Directives:
A. In the database selection text, which two databases are named as possibly more suitable for semi-structured or unstructured data?
B. Print the part of the database selection text starting at "Choosing the right" and ending at "semi-structured or unstructured.".
C. Summarize the database selection text in two sentences.

Source text:
━━━━

Skip to main content

How to Choose Right Database in System Design Interviews - Part - 1

Choosing the right database in the system design interviews is one of the most important decisions. The database selection impacts the design correctness and scalability of the system. There are many factors which might impact the decisions, but the most important ones are:

  • Structure of the Data:
    • Different databases support data models such as relational, document, key-value, graph, etc.
    • The choice of database depends on which data model best fits the structure of your data. For example, a traditional relational database like MySQL or PostgreSQL might be appropriate if the data is highly structured and relational.
    • A NoSQL database like Cassandra or MongoDB might be more suitable if the data is semi-structured or unstructured.
  • Query Pattern:
    • Understanding the types of queries and operations performed on the data helps select a database that can efficiently handle those operations.
    • Are they read-heavy or write-heavy? Do they involve complex joins, aggregations, or full-text searches? 
    • Some databases are optimized for complex analytical queries (OLAP), while others excel at fast transactional queries (OLTP).
    • Some databases are optimized for specific use cases, such as time-series data, geospatial data, or graph data.
  • Data Integrity and Consistency:
    • The database's support for enforcing data integrity constraints, such as unique keys, foreign key constraints, and transactions, is critical to maintaining data consistency.
    • Relational databases typically excel in this area, whereas some NoSQL databases may sacrifice strict consistency for performance or scalability
  • Data Volume and Scalability:
    • The volume of data that needs to be stored and managed can also influence the database selection. However, unlike popular opinion, the volume of data is not a big factor in selecting a relational or no-SQL database.
    • One common misconception is that a traditional RDBMS might only be sufficient for small to moderate-sized datasets. For large-scale data sets that require horizontal scalability, distributed databases like Apache Cassandra or Amazon DynamoDB might be necessary. This is not always true.

━━━━

Given data:
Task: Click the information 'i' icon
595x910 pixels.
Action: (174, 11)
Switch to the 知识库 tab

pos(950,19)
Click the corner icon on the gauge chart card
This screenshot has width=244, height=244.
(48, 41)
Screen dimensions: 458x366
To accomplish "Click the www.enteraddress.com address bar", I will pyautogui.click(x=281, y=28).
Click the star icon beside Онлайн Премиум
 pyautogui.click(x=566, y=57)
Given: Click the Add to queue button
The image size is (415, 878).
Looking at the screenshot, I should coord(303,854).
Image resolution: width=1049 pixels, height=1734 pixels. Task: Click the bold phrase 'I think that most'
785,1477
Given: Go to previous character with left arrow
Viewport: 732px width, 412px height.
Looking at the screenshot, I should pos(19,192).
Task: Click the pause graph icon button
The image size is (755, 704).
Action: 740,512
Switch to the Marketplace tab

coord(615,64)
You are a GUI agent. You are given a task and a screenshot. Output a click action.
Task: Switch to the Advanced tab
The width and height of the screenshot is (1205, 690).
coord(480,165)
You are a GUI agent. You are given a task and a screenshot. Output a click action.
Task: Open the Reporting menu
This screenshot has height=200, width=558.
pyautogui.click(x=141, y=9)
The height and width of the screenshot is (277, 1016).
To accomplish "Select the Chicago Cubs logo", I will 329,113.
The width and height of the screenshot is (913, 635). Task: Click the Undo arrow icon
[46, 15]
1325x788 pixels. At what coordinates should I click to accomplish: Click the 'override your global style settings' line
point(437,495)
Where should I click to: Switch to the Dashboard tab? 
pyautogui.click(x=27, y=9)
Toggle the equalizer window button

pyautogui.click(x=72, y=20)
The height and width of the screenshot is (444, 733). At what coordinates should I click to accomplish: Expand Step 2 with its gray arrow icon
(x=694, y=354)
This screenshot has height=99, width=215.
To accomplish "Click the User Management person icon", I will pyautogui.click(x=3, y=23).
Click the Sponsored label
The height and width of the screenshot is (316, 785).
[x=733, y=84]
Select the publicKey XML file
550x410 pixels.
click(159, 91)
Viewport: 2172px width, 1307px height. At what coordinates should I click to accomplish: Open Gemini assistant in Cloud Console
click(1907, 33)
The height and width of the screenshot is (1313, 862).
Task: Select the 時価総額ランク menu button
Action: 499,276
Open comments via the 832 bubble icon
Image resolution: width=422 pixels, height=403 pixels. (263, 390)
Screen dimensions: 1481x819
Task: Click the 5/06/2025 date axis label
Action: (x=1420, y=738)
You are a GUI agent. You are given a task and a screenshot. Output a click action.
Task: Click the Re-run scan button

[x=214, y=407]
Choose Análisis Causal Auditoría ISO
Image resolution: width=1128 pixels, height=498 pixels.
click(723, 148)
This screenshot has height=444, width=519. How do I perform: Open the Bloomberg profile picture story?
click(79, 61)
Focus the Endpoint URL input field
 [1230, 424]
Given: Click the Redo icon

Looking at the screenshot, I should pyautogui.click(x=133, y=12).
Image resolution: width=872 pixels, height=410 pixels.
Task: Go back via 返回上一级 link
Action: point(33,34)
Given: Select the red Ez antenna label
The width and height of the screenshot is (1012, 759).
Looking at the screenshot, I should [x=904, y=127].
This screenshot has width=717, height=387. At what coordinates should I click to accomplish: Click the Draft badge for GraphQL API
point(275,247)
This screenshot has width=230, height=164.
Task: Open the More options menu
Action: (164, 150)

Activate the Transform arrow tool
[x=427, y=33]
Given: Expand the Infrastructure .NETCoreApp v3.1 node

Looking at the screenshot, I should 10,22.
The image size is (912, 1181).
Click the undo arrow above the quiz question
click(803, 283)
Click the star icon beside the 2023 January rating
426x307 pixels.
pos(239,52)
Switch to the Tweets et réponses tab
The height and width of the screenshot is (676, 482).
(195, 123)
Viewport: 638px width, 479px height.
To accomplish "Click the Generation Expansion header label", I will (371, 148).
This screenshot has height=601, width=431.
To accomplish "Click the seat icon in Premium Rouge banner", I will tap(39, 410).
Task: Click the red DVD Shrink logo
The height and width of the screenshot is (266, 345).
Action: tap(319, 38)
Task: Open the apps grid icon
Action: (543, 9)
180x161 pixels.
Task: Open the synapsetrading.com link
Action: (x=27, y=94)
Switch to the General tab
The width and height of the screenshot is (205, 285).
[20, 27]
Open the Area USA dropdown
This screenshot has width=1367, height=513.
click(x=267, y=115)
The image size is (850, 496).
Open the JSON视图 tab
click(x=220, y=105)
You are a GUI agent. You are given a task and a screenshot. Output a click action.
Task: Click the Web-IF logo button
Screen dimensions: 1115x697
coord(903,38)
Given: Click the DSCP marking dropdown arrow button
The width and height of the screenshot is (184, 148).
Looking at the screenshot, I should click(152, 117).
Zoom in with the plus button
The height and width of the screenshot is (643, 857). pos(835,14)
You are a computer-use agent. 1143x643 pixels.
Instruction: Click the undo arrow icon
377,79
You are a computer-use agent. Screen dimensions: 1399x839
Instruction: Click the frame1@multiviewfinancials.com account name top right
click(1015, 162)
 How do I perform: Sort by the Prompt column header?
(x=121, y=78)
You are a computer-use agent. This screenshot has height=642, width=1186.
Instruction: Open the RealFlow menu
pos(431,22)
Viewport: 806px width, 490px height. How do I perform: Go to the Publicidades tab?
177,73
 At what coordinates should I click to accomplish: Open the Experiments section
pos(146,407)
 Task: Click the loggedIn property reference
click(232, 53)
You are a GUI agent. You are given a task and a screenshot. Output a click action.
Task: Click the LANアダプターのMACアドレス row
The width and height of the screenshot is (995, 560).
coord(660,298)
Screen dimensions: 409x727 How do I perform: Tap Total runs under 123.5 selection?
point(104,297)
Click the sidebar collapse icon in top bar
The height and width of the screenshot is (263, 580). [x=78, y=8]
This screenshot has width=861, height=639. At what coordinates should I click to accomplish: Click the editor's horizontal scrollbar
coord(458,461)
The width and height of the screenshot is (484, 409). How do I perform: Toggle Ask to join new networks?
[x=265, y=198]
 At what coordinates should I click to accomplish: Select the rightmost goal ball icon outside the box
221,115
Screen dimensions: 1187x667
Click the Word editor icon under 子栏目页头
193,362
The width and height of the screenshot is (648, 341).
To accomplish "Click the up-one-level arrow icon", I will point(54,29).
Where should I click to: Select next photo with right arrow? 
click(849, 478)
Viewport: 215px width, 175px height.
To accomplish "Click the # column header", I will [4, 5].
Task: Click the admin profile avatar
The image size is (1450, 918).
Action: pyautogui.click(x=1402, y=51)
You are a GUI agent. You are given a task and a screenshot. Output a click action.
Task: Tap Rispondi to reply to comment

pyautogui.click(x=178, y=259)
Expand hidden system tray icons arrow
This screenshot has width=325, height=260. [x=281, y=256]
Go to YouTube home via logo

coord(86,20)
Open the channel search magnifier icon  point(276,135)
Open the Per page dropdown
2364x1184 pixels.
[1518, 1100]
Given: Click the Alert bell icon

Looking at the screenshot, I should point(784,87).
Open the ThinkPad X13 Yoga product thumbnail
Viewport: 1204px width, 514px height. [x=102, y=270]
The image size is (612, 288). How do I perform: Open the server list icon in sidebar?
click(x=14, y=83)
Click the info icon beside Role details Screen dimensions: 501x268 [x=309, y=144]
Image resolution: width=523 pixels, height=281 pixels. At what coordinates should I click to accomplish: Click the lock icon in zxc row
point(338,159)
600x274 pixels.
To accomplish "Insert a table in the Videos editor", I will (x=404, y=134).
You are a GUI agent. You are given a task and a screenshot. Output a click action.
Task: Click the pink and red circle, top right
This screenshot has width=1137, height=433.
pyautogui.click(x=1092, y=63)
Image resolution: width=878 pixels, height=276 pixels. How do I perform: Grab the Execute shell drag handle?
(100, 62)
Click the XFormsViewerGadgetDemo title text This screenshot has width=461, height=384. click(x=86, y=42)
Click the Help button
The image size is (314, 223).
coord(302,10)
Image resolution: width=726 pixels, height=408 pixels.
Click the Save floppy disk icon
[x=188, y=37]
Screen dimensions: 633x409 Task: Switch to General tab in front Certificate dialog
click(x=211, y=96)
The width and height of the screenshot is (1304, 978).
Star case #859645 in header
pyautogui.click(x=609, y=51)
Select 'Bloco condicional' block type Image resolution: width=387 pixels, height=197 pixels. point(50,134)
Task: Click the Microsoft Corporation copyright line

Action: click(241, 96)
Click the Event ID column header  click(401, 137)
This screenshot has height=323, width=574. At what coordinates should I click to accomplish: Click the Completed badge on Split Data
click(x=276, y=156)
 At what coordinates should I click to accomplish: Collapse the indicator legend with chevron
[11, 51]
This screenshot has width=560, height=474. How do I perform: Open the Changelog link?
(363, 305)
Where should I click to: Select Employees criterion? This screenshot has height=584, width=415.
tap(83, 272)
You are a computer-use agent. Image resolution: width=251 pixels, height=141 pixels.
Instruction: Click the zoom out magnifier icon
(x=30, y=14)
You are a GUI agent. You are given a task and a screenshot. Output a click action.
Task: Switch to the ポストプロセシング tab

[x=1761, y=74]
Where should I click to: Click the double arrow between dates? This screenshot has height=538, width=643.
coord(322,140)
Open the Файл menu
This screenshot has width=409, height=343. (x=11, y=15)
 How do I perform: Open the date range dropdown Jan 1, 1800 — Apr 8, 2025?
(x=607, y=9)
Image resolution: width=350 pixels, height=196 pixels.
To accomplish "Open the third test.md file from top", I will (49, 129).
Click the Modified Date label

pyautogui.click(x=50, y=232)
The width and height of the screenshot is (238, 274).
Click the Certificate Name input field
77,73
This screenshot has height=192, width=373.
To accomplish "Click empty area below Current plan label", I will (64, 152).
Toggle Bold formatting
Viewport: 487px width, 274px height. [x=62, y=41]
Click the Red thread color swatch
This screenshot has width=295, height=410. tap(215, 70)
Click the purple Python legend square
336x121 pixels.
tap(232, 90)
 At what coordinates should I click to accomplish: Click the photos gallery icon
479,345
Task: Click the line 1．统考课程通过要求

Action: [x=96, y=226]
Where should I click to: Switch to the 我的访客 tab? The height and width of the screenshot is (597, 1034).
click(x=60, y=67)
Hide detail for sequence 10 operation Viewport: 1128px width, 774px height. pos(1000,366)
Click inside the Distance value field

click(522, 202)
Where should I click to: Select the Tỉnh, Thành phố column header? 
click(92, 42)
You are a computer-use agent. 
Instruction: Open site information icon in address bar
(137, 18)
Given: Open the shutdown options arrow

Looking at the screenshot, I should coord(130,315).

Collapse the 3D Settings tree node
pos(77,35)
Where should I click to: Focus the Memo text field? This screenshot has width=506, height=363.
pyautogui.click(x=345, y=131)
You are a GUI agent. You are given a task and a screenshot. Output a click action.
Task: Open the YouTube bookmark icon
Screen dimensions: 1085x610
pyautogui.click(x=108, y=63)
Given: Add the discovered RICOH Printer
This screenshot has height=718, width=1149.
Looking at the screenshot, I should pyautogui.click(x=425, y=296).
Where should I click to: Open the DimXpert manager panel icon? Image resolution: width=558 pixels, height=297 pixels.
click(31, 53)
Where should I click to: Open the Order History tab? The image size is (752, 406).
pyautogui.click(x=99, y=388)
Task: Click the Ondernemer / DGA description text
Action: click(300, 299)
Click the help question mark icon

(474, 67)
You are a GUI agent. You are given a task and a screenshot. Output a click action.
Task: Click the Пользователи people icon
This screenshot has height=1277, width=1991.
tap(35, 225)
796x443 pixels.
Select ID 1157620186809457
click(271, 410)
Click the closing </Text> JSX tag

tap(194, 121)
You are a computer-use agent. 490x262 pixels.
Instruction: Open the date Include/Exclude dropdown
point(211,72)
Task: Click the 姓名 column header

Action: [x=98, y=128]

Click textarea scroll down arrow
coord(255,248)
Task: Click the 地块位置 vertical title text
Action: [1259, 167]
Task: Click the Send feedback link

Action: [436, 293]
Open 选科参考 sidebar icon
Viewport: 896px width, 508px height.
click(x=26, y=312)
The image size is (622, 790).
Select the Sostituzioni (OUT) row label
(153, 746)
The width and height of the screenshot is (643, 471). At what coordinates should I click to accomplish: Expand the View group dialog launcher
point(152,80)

━━━━

Worked answers:
A. Cassandra and MongoDB.

B.
Choosing the right database in the system design interviews is one of the most important decisions. The database selection impacts the design correctness and scalability of the system. There are many factors which might impact the decisions, but the most important ones are:

  • Structure of the Data:
    • Different databases support data models such as relational, document, key-value, graph, etc.
    • The choice of database depends on which data model best fits the structure of your data. For example, a traditional relational database like MySQL or PostgreSQL might be appropriate if the data is highly structured and relational.
    • A NoSQL database like Cassandra or MongoDB might be more suitable if the data is semi-structured or unstructured.

C. Choosing a database is one of the most important decisions in a system design interview, because it affects the design's correctness and the system's scalability. The main factors are the structure of the data, the query pattern, data integrity and consistency, and data volume and scalability, though data volume is not a big factor in choosing between a relational and a NoSQL database.